= Ekattorer Ghatak Dalal Nirmul Committee =

Bangladeshi activist organisation

The Ekattorer Ghatak Dalal Nirmul Committee is a pressure group founded to demand the trial of war criminals from the Bangladesh War of Independence. It advocates for secularism in Bangladesh.

== History ==
The Ekattorer Ghatak Dalal Nirmul Committee was founded on 19 January 1992 by 101 Bangladeshi activists to seek justice for the genocide carried out during the Bangladesh War of Independence. Operating in Bangladesh and Britain, they claim the policies of the Jamaat-e-Islami are similar to those of the British National Party. The London branch protested against the arrival of Delwar Hossain Sayeedi at a Mosque in East London and demanded his British visa be revoked.

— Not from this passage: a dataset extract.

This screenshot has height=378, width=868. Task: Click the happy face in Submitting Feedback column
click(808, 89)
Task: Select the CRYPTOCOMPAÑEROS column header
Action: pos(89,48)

In 2000, the committee's leaders established the secular heritage group Swadhinata Trust to raise youth awareness of, and pride in, Bengali history and culture.

In 2015, leaders of the committee, Justice Mohammad Gholam Rabbani, Shahriar Kabir, and Muntasir Mamun criticised Bangladesh Nationalist Party chairperson Khaleda Zia for questioning the number of dead in the Bangladesh War of Independence. Ekattorer Ghatak Dalal Nirmul Committee in 2016 asked the government to make denial of Bangladesh genocide a crime. It established a European chapter with Tarun Kanti Chowdhury as its president.

Shariar Kabir was elected president and Kazi Mukul was elected general secretary of the committee in 2017. Justice Mohammad Golam Rabbani was elected president of the 31 member advisory board. The general executive board had 61 members.

In 2020, the president of the committee, Shahriar Kabir, asked UN Human Rights Commission to resettle the Rohingya refugees in Bangladesh to a third country. Describing them as victims of genocide it collected the testimonies of 10 thousand Rohingya refugees. It criticized Muslim extremists who dug out the body of a Ahmadiyya baby from a Muslim graveyard in Brahmanbaria District.

In April 2022, the committee called for the release of a Hindu college teacher detained for "insulting" Islam describing the charges as a conspiracy by religious extremists. It called for a judicial committee to investigate the incident. The committee created People's Inquiry Commission on Fundamentalist and Communal Violence (Gono Commission) with the Parliamentary Caucus on Indigenous and Minorities to investigate religious violence and published a white paper which identified 116 Islamic scholars as money launderers and financiers of terrorism. In response, the Islamic Cultural Forum Bangladesh asked the government to investigate the wealth of Ekattorer Ghatak Dalal Nirmul Committee members. The Minister of Home Affairs, Asaduzzaman Khan, initially supported the report but later changed his position. In June, it organized an event criticizing the Digital Security Act and highlighting victims of its use.